## SUPPLIED TEXT
Member of the Sandy City Council
- In office June 4, 2018 – December 31, 2020
- Preceded by: Preston Farner
- Succeeded by: Kathleen Walker

Member of the Oregon House of Representatives from the 10th district
- In office January 8, 2001 – January 13, 2003
- Preceded by: Lynn Snodgrass
- Succeeded by: Linda Flores

Personal details
- Born: May 30, 1943 (age 83) Santa Barbara, California, United States
- Party: Republican (before 2001) Independent (2001) Democratic (2001–present)
- Education: Linfield College Lewis & Clark College

= Jan Lee =

American politician (born 1943)

Jan L. Lee (born May 30, 1943) is an American politician who served in the Oregon House of Representatives from 2001 until 2003.

==Biography==
Lee was born in Santa Barbara, California in 1943. She graduated from Linfield College in 1982, and received a Master of Public Administration from Lewis & Clark College in 1989.

Lee served on the board of the Clackamas Soil and Water Conservation District from 1999 and remains on the board in 2025. She was elected to the Oregon House in 2000 as a Republican, but switched to become an Independent in June 2001. Regarding her switch, she stated, "There is still strong partisanship that stands in the way of bringing people together in the middle to form workable solutions. You cannot force someone to follow hard-line conservative beliefs that do not serve their community and do not reflect their values." She later switched to the Democratic party, and ran as a Democrat for the 51st district in the 2002 elections, where she was defeated by Linda Flores. She currently serves as an officer of the Clackamas County Democrats.

## EXCERPTED DATA
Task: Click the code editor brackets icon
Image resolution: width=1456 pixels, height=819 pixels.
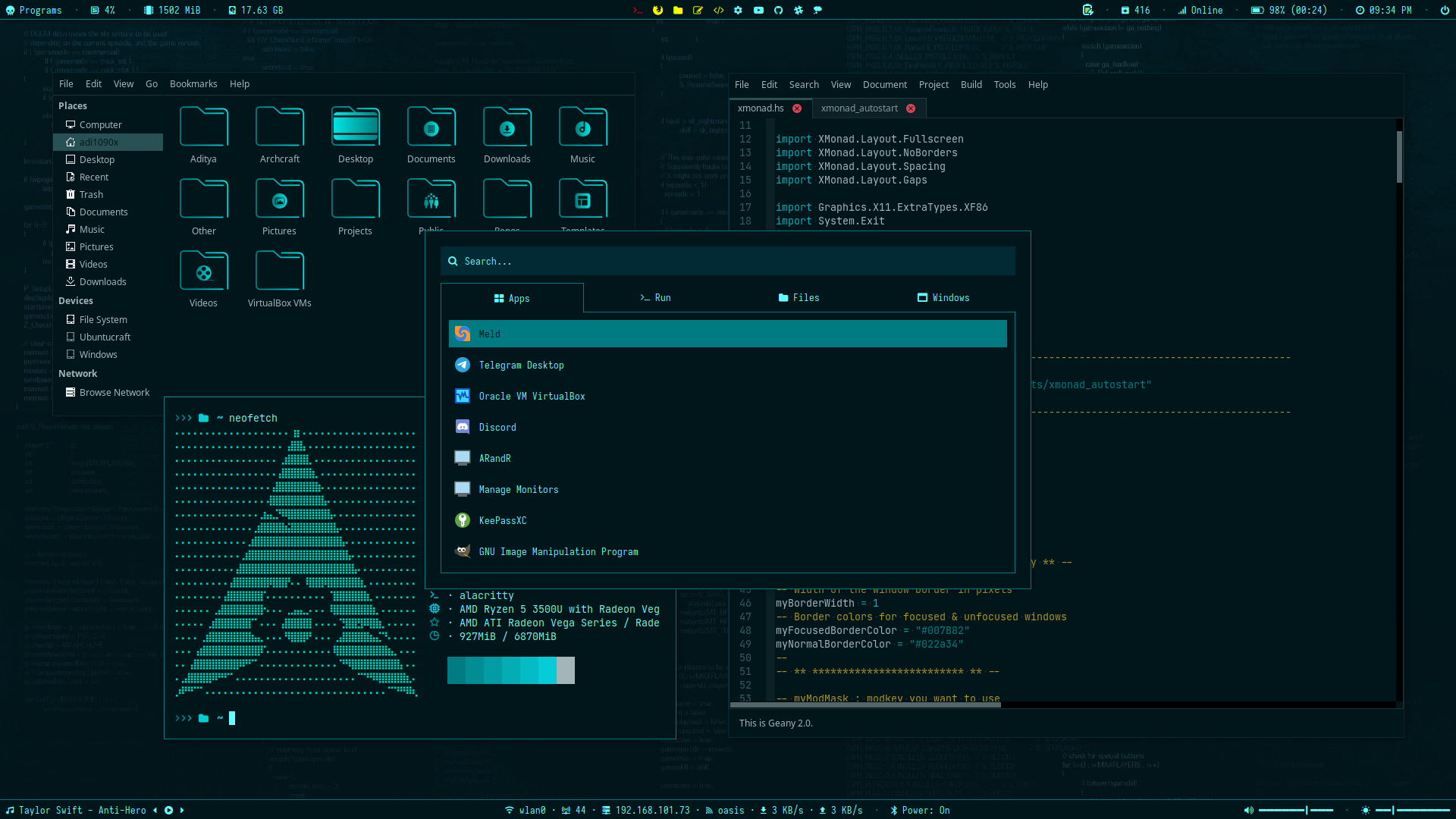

...

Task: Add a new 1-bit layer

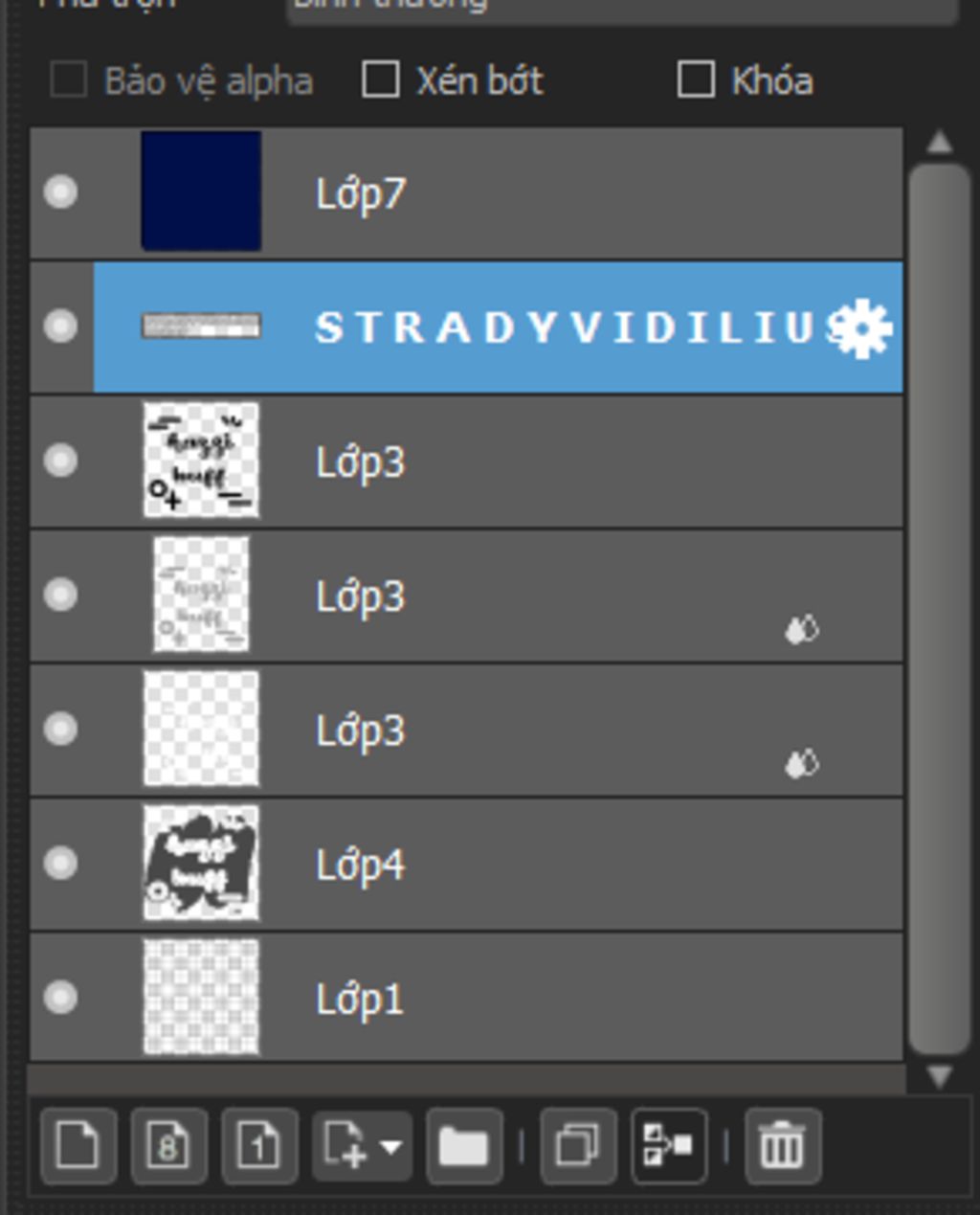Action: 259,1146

## WORK TO DO
[a] In the Jan Lee article, in what month and year did Lee leave the Republicans to become an Independent?
[b] Copy out everything in the Jan Lee article from "Member of the Sandy" down to "(2001) Democratic (2001–present)".
[c] Extend the Jan Lee article past its last sentence.
The data has nothing to do with any of this.

## RESPONSES TO THE EXERCISE
[a] June 2001.

[b]
Member of the Sandy City Council
- In office June 4, 2018 – December 31, 2020
- Preceded by: Preston Farner
- Succeeded by: Kathleen Walker

Member of the Oregon House of Representatives from the 10th district
- In office January 8, 2001 – January 13, 2003
- Preceded by: Lynn Snodgrass
- Succeeded by: Linda Flores

Personal details
- Born: May 30, 1943 (age 83) Santa Barbara, California, United States
- Party: Republican (before 2001) Independent (2001) Democratic (2001–present)

[c]
On June 4, 2018, Lee was appointed to a vacant seat on the Sandy City Council. She was later defeated by Kathleen Walker in the November 2020 general election. She currently serves on the city's Planning Commission and on the city's Budget Committee. She serves on the Clackamas County Budget Committee.

Lee was appointed by Oregon's Governor to the Oregon Water Resources Commission in 2022 and previously was appointed by the Governor to serve on the Oregon Watershed Enhancement Board.

Personal life

Lee married Michael Weinberg, a 50 year friend, June 11, 2022. She resides in Sandy, Oregon.

She has one daughter residing in Boise.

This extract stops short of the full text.